Codeforces Round #250 | Div. 1

Problem A

I will just give a hint for A. The idea is that disconnecting the graph requires cutting all the edges. Cutting an edge e(v1, v2) can cost either v1.value or v2.value. Of course, we want the cost to be the lower one, and we can always force it by some cutting sequence.

Problem B

This problem is very interesting for me. It took me a large amount of time in order to solve it. So suppose that x is the minimum number of animals among the routes areas from p to q. If we set the cost of each edge to be the minimum value between its ends, x will be equal to the minimum edges' cost along the path. f(p, q) is the maximum value of x's among all simple routes between p and q. It looks really hard if we consider all the routes. We have to calculate the sum value of f(p, q) for all pairs p, q (p ≠ q). But actually this sum is equal to c(e₁) + c(e₂) + ... + c(e_m) where c(e_i) is e_i.cost ✕ the number of all pairs p, q whose f(p, q) is e_i.cost. To find c(e_i), we need to start with the largest edge. If e(u, v) is the largest edge, f(u, v) is surely equal to e.cost. Then we put u, v into the same set. Then move to the second largest edge and so on. Notice that for each edge e(u, v), f(p, q) = e.cost where p ∈ the set of u and q ∈ the set of v, so c(e) = e.cost ✕ |u| ✕ |v|. Then we union u and v. Doing this to all the edges in descending order of their weights will give you the sum value of f(p, q) for all pairs p, q (p ≠ q). And the best data structure that can do this very efficiently is Disjoin Set.

Problem C

One can easily realize that this problem is a dp problem.

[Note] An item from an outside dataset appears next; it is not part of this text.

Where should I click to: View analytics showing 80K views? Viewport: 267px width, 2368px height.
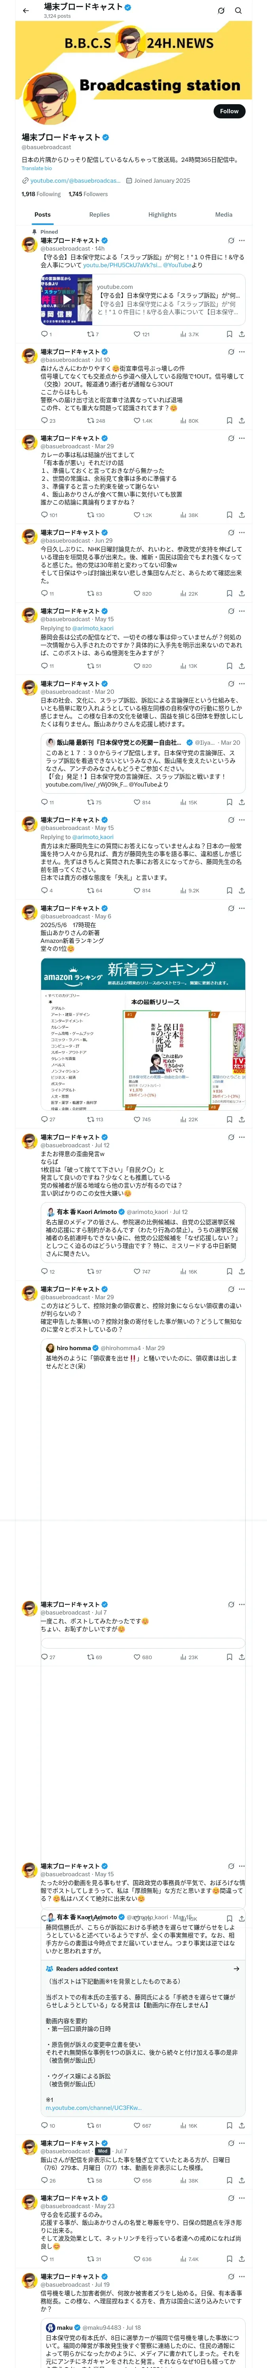pyautogui.click(x=189, y=420)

The question is: what is the best way to do dp? Well let dp[i][j] = the number of ways to split the polygon p[i], p[i + 1], ... ,p[j] into non-degenerate triangles. Note that i can be greater than j and that will represent a polygon p[i], p[i + 1], ..., p[n], p[1], p[2], ..., p[j]. How can we calculate dp[i][j]? We can try splitting the polygon(i, j) by a non-degenerate triangle(i, k, j) where k is between i and j. We need to check that triangle(i, k, j) doesn't cross the entire polygon. So dp[i][j] will be the sum of dp[i][k] ✕ dp[k][j] for all valid triangles(i, k, j). By doing this, we don't have to encounter double-counting problem, because we split the polygon by different triangles(i, k, j).

Problem ​D

This problem is basically a classic problem that can be solved by Segment tree if we don't have the second type of operation. Let's think about the second type of operation (mod). Does it really increase the difficulty of this problem? If we handle the second operation by simply mod-ing down the tree, we can stop when the maximum value of all the values in a subtree is less than the mod value. If x < mod, x % mod = x. Another fact is that mod-ing significantly decrease a value. Even if we mod everything down the tree, their values will become less than some mod value pretty fast. By these two facts, we can just solve this problem straightforwardly by using the normal segment tree. Each tree node keeps two values: sum (the sum of this subtree) and max (the maximum over all the leaves of this subtree).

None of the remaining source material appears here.